Although Glasser was already gaining recognition in the early ‘60s with the publication of his first book, Mental Health or Mental Illness, his notoriety changed significantly after his second book, Reality Therapy (1965). Working as a psychiatrist in the late ‘60s at the Ventura Schools for Girls, a school for troubled teens, Glasser’s professional life really began to take shape as his ideas were implemented, dramatically changing and reforming young women who most had given up on. His long and successful run at the school prompted another book, Schools Without Failure (1969), which is still a bible to many present-day educators.
Over the next four decades Glasser published 23 books and a slew of booklets and articles and was interviewed and written about in myriad books, magazines, and journals. The principles and concepts he held, articulated through his books and public speaking, and generously shared were reality therapy, control theory, choice theory, and mental health as a public issue rather than a medical issue.

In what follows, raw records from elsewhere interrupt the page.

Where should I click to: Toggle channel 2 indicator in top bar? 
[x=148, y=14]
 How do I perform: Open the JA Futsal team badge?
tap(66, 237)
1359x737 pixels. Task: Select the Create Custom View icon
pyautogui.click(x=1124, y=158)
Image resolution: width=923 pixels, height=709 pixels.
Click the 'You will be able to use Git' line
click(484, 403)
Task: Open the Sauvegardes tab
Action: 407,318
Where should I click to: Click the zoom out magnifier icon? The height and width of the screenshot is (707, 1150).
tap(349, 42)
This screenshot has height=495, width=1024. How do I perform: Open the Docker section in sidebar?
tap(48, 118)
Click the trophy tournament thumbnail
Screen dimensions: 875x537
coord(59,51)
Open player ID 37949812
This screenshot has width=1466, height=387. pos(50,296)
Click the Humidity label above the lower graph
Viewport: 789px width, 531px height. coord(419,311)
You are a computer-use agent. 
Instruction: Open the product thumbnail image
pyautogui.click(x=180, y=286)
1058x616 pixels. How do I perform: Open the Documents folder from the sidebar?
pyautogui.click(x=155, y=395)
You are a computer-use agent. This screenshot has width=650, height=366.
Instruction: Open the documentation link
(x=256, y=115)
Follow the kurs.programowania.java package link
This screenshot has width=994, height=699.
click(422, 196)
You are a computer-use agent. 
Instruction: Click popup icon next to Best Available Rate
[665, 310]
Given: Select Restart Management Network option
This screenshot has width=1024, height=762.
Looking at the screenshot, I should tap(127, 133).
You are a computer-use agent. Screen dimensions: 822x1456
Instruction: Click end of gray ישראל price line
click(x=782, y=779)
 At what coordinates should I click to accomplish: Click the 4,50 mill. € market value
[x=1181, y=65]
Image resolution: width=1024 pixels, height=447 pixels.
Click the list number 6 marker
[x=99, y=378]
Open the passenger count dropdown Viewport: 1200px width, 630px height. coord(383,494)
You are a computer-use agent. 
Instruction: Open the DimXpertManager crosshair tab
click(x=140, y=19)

The latter being the most controversial in that Glasser’s voice rose up against the tidal wave that swept in the growing belief that drug therapy should supersede talk therapy.
Also captivating is Glasser’s personal life – his own dysfunctional family history, the family losses he endured, and his quest to find love again. And through it all he selflessly continued to work to change the bigger picture.
In the introduction of William Glasser – Champion of Change, it’s stated that novelist Thomas Berger once said writers write because “it isn’t there,” and Jim Roy takes that to heart giving us a comprehensive and compelling biography on a distinct voice that will echo throughout history.